From the time we moved to St. Albert in 2008 (and possibly even before we moved in) there has been talk about opening a second branch of the St. Albert Library. The arguments for this, that I recall, included freeing up more space in the city hall library, providing more access to the books (presumably by having a second set of shelves in a second location, or maybe just speading the current collection between two buildings), allowing more programming options and I guess allowing more desks for students to study at (which aggravated me to no end - why were my tax and library fees providing study spaces?)
All I would like to say to the people pushing for a branch system is this: you might want to go and look at some branch libraries in a location of similar size to St. Albert. Like say, Kelowna, for example. Because, yes, there is more space in the central library for programming.
While there desks for students to use crammed in every nook and cranny (even though Kelowna has several high schools, a university, a college and a number of other post secondary institutes) there is a lot of move to room around in both branches I have been in, but there are also less choices of books on the shelves. I assume this is because resources are limited, and that a couple of copies of books are purchased to be shared between 16 locations. Which means when you are searching for a book you want to take out you may be faced with this problem:
Available at SOME locations.
We lucked out on this day and one of the three copies available was at the branch where we were. Otherwise we would have had to place the book on hold and wait for it to be delivered for pick up later.
So far I have realized that trying to work my way through series of books will be a challenge. I understand that a library isn't going to buy a book for every library, but it's extremely frustrating to know that there are 16 books in the series you are reading and the shelf only holds 3 of the series.
Because books are spread out across the branches, you are looking at almost all of the nonfiction books in the main branch - children, adult, young adult, and large print. All of them. Upstairs in this location were the non fiction and many empty shelves.
Here are some other things to consider:
- Resources are spread out among branches - will programs like the kids reading game be offered at both branches or would it be scaled back to offer identical programing at both locations.
- The main branch here doesn't have self check out or check in. Again, presumably because these things are expensive and resources need to be shared between branches.
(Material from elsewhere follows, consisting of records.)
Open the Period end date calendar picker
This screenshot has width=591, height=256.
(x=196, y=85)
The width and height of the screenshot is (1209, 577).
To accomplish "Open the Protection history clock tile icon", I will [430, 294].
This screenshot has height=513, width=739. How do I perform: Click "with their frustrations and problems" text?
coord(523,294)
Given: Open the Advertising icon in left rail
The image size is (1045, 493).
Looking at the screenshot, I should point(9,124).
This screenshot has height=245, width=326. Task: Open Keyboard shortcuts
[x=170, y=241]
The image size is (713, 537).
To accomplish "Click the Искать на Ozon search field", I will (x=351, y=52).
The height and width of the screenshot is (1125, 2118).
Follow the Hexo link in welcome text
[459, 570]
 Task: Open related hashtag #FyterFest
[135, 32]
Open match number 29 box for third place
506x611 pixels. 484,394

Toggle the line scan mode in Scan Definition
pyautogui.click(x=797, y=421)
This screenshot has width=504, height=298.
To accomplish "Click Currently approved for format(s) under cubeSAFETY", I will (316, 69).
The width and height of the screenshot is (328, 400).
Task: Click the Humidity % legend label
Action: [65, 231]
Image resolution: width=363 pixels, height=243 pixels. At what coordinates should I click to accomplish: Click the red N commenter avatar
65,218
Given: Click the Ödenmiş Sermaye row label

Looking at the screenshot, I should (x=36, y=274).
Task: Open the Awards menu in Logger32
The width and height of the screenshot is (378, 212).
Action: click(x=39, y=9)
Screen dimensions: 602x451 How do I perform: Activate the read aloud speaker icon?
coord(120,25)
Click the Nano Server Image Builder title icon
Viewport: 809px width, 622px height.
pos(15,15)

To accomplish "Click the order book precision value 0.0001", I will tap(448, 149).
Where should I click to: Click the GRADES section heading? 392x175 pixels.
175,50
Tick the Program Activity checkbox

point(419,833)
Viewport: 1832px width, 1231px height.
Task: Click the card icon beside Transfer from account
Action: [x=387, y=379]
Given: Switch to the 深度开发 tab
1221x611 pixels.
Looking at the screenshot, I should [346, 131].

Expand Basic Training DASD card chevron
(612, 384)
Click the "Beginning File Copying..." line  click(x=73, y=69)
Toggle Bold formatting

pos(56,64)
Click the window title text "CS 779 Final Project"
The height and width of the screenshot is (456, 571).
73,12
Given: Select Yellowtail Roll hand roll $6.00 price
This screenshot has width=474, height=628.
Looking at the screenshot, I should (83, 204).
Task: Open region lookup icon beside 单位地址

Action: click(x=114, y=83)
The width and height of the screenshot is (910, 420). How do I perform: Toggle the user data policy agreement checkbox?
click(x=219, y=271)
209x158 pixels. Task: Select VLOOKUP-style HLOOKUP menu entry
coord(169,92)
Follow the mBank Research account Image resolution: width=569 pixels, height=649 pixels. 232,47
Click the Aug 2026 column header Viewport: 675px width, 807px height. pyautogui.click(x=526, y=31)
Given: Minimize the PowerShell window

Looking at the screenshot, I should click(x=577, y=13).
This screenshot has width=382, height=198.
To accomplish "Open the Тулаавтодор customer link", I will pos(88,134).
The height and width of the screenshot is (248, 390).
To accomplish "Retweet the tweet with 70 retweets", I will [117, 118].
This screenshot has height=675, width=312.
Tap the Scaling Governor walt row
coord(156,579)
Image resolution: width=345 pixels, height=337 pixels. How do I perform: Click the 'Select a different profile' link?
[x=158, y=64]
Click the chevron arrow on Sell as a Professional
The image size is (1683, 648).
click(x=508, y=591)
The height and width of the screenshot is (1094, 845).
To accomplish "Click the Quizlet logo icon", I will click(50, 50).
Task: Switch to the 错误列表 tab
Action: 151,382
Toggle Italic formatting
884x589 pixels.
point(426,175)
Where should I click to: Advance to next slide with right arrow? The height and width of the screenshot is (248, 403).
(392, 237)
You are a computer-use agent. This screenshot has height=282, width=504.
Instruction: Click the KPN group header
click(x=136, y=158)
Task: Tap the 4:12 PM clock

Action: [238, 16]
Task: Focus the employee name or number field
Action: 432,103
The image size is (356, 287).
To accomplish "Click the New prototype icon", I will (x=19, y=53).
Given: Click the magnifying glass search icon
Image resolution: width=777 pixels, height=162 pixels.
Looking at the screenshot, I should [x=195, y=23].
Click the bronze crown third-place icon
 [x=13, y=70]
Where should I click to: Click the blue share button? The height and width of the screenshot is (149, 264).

- Best Sellers - again shared between branches. The quick reads system here allows only 7 days. 2 weeks in St. Albert was sometimes tough to finish some volumes in.
I'm sure I'll get used to this system, and in a year it won't even phase me, but until then I'm always a little sad when we visit the library. Sad and missing all the selections and choices on had at the St. Albert Library. On a positive vote for the Kelowna system though, membership was free for the entire family. It was nice to not need to pay to use the library.